How Do We Get There?
There will not be one single communications formula that works for every patient. Instead, we should approach this stepwise to improve of all our patients’ experiences. As the authors mention, instead of directly confronting a patient’s specific orthopaedic problem and the solution to it, team-based communication—that is, communication that helps patients to feel that they are part of the decision-making process—can help people feel more in control and perhaps increase satisfaction and adherence to their management plans. Additionally, physicians can better apportion how office time is used, so as to balance time spent allowing the patient to share his or her story, with time spent teaching patients about the proposed treatment. A good technique is to utilize teach-back, where the physician briefly summarizes what the patient has said, helping reaffirm to the patient that the physician is fully aware what has been going on that led to the office visit.
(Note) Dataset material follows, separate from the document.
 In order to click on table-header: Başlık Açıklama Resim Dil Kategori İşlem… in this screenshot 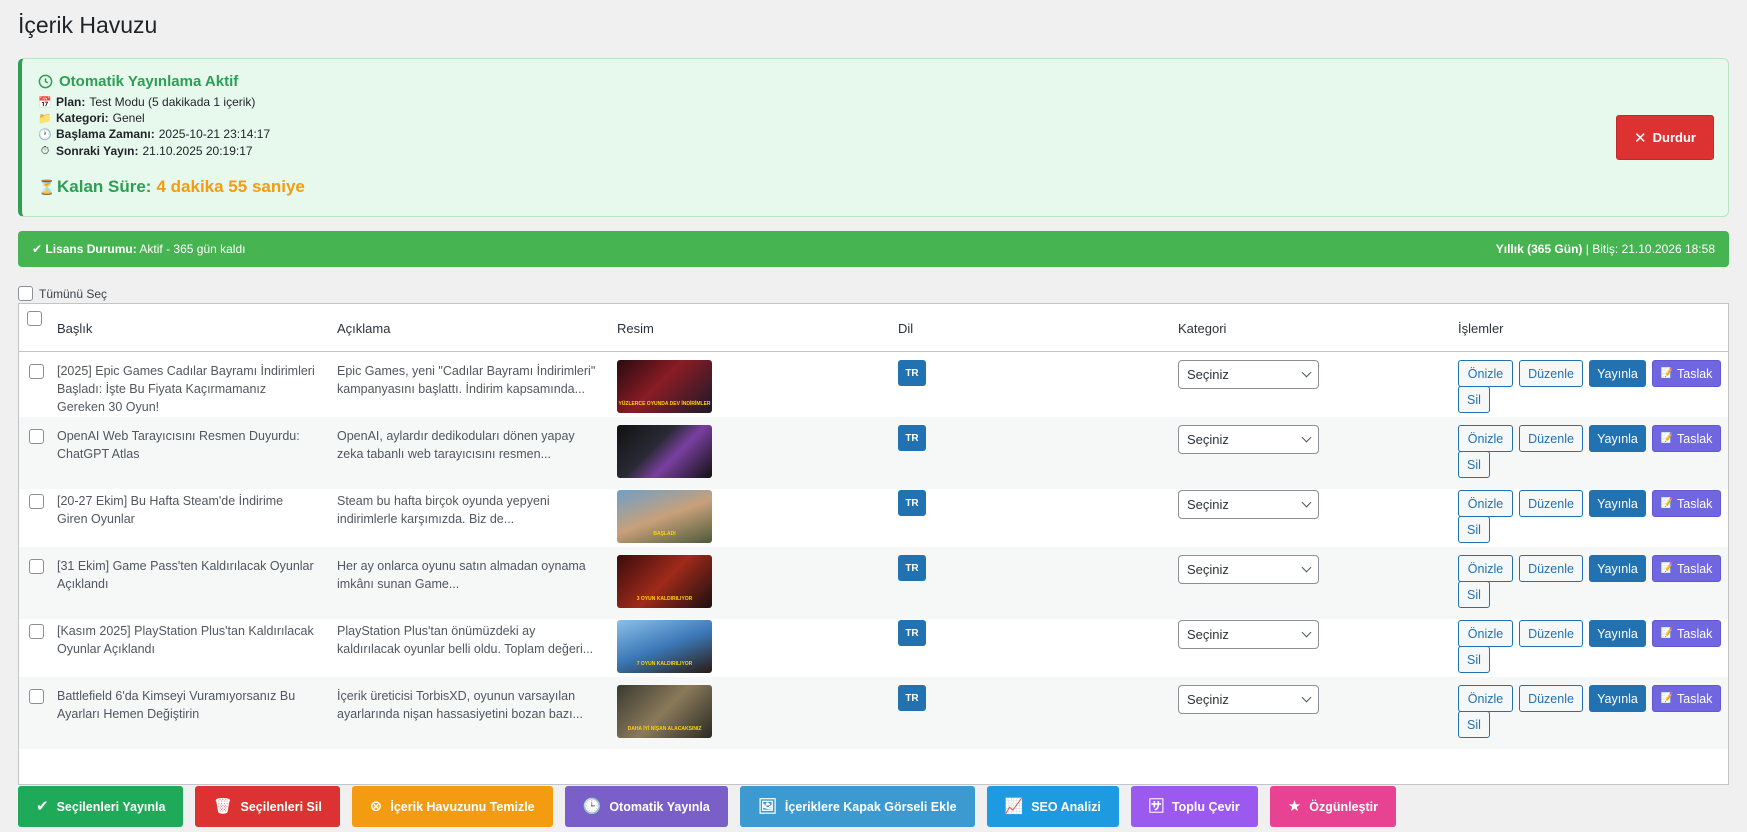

Future studies should build off of the design of this current work. Recording patient encounters and breaking down portions of them for analysis, in addition to patient surveys, can be a reliable means to ascertain data. Obtaining these data should also not be overly difficult, as orthopaedic surgeons routinely see a number of patients in the office, allowing for the volume of data needed for granular analyses. One particular study idea that might be generalizable is evaluating the influence of the office setting on patient perceptions. This would be particularly helpful now as more visits are being performed virtually. If the office setting holds little influence on our patients then perhaps more surgeons would consider utilizing virtual visits after the first patient encounter. After a virtual visit, new patients could be asked whether they were satisfied with their level of care, and established patients could be asked whether they felt the virtual visit maintained at least the same level of care as a physical one. It would also be pertinent to understand the influence of instructive posters on patient education and expertise transfer. These data could then help all surgeons in designing more patient-centric offices, which might help reduce patient anxiety and improve patient education and perception of their surgeon.
Footnotes
This CORR Insights® is a commentary on the article “In Orthopaedic Specialty Care, Longer Explanations Are Not More Caring or More Satisfying” by van Maren and colleagues available at: DOI: 10.1097/CORR.0000000000001860.
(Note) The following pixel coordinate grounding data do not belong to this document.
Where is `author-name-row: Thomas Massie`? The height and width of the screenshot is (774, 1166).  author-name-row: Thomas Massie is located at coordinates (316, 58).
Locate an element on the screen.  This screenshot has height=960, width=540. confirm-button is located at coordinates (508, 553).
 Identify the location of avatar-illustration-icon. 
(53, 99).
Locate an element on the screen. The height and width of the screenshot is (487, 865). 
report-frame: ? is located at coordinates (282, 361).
The author certifies that there are no funding or commercial associations (consultancies, stock ownership, equity interest, patent/licensing arrangements, etc.) that might pose a conflict of interest in connection with the submitted article related to the author or any immediate family members.
All ICMJE Conflict of Interest Forms for authors and Clinical Orthopaedics and Related Research® editors and board members are on file with the publication and can be viewed on request.
The opinions expressed are those of the writer, and do not reflect the opinion or policy of CORR® or The Association of Bone and Joint Surgeons®.